La CTC y la puja entre Batista y los Auténticos

La Central de Trabajadores de Cuba (CTC) nació batistiana, aunque le cueste trabajo reconocerlo a la actual cúpula castrista.
Fulgencio Batista, figura clave de la política cubana en los años en que fue fundada la Confederación de Trabajadores de Cuba
Fulgencio Batista, figura clave de la política cubana en los años en que fue fundada la Confederación de Trabajadores de Cuba (Foto: Library of Congress)

LA HABANA, Cuba ― Ahora que se acercan las sesiones finales del XXII Congreso de la Central de Trabajadores de Cuba (CTC) ―en un inicio se llamó Confederación de Trabajadores de Cuba― conviene recordar que este gremio nunca ha sido un ente apolítico, desvinculado de las influencias de figuras o partidos políticos ni entregado únicamente a la defensa de los trabajadores. En su itinerario se aprecia una porfía histórica entre Batista y los Auténticos, con los comunistas como telón de fondo. 

En 1939, el general Fulgencio Batista era el hombre fuerte de la República, en momentos en que el país se aprestaba a reanudar el ritmo constitucional tras los turbulentos sucesos de la revolución de los años 30. Los comunistas, minoría de minorías en Cuba y sin asideros en la conformación de la nacionalidad, pero siempre con la aspiración de controlar el movimiento obrero, asumieron que la oportunidad era propicia para acercarse a Batista y, con su apoyo, fundar una organización que agrupara a los trabajadores de la nación. 

Fue así como en enero de ese año, con el comunista Lázaro Peña al frente, se fundó la CTC. Es decir, que la CTC nació batistiana, aunque le cueste trabajo reconocerlo a la actual cúpula castrista. En recompensa, los comunistas se aliaron a Batista en la llamada Coalición Socialista Democrática. El general ganó las elecciones efectuadas en 1940 y se proclamó presidente de la República. Varios militantes comunistas, como Carlos Rafael Rodríguez y Juan Marinello, se desempeñaron como ministros en este gabinete. 

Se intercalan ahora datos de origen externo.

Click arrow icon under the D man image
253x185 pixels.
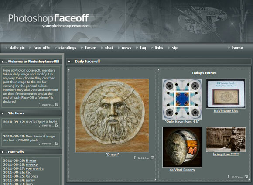(x=153, y=158)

Sin más cambios transcurrieron los congresos segundo y tercero de la CTC celebrados en 1940 y 1942, respectivamente. Pero ya en 1944, al abandonar Batista el poder y acceder a la presidencia el Partido Revolucionario Cubano (auténtico) con Ramón Grau San Martín como primer mandatario, este grupo decidió crear su propia organización sindical ―al considerar que  la CTC controlada por los comunistas no representaba los verdaderos intereses de la clase obrera. Así surgió la auténtica Comisión Obrera Nacional (CON). 

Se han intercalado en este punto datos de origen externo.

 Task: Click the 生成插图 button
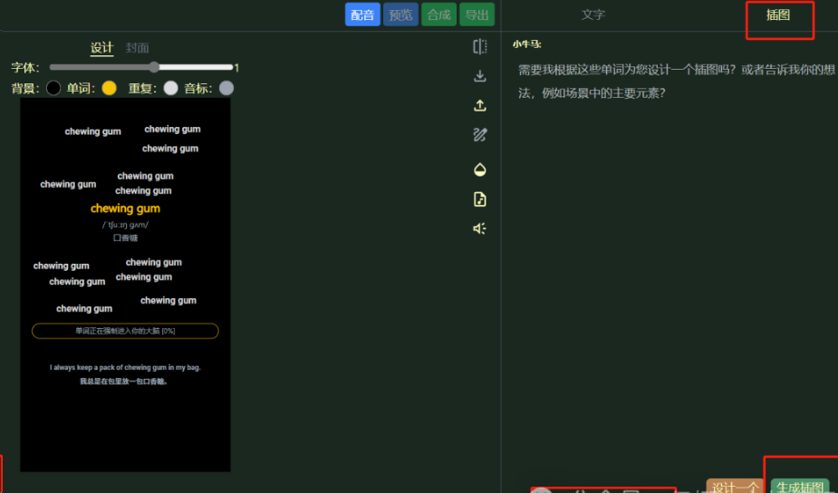800,487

Así las cosas, las irreconciliables posiciones de la CTC y la CON dieron lugar a que en 1947 se produjera una división del gremio y, con ella, la creación de dos centrales obreras: la CTC oficial auténtica y la CTC unitaria con Lázaro Peña como secretario general. 

A partir de ese momento la situación se tornó muy difícil para los comunistas. Con el auténtico Carlos Prío Socarrás en la presidencia, el gobierno le brindó todo el apoyo a la CTC oficial. Incluso la CTC unitaria fue desalojada del local que tradicionalmente ocupó la central obrera cubana. Lo anterior, unido al prestigio que gradualmente iba adquiriendo la CTC oficial y los errores y torpezas que cometía la CTC unitaria, hizo que esta última prácticamente se disolviera y que, en 1951, orientara a sus afiliados que se unieran a las filas de la CTC oficial. 

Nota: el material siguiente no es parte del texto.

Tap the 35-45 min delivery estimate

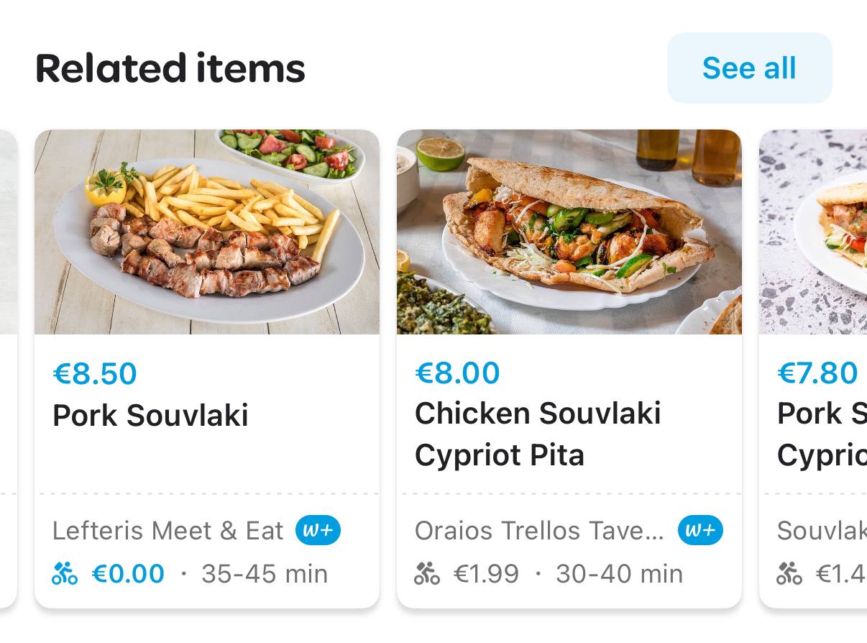pyautogui.click(x=265, y=574)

Fue, sin dudas, una aplastante derrota para los comunistas y una contundente victoria de los Auténticos, el partido político más grande y poderoso fundado en la República, que nunca tuvo necesidad de aliarse con sus principales enemigos ―Batista y los comunistas― para conseguir sus objetivos políticos. 

Con el golpe de Estado del 10 de marzo de 1952 la dirigencia de la CTC, con Eusebio Mujal al frente, se plegó completamente al gobierno de Batista, incluso en los momentos de máxima impopularidad del mandatario, motivo por el cual quedó casi inactiva tras la caída del régimen. 

Sin embargo, después vendría lo peor. El destino quiso que la dirección del movimiento obrero se les fuera de las manos a Batista y a los Auténticos. Sería un nuevo actor, Fidel Castro, quien se apoderaría de él y de todo el país. Él mismo, tras traicionar a sus compañeros del M-26 de Julio, les abrió las puertas a los comunistas para que se constituyeran en los mandamases de la CTC.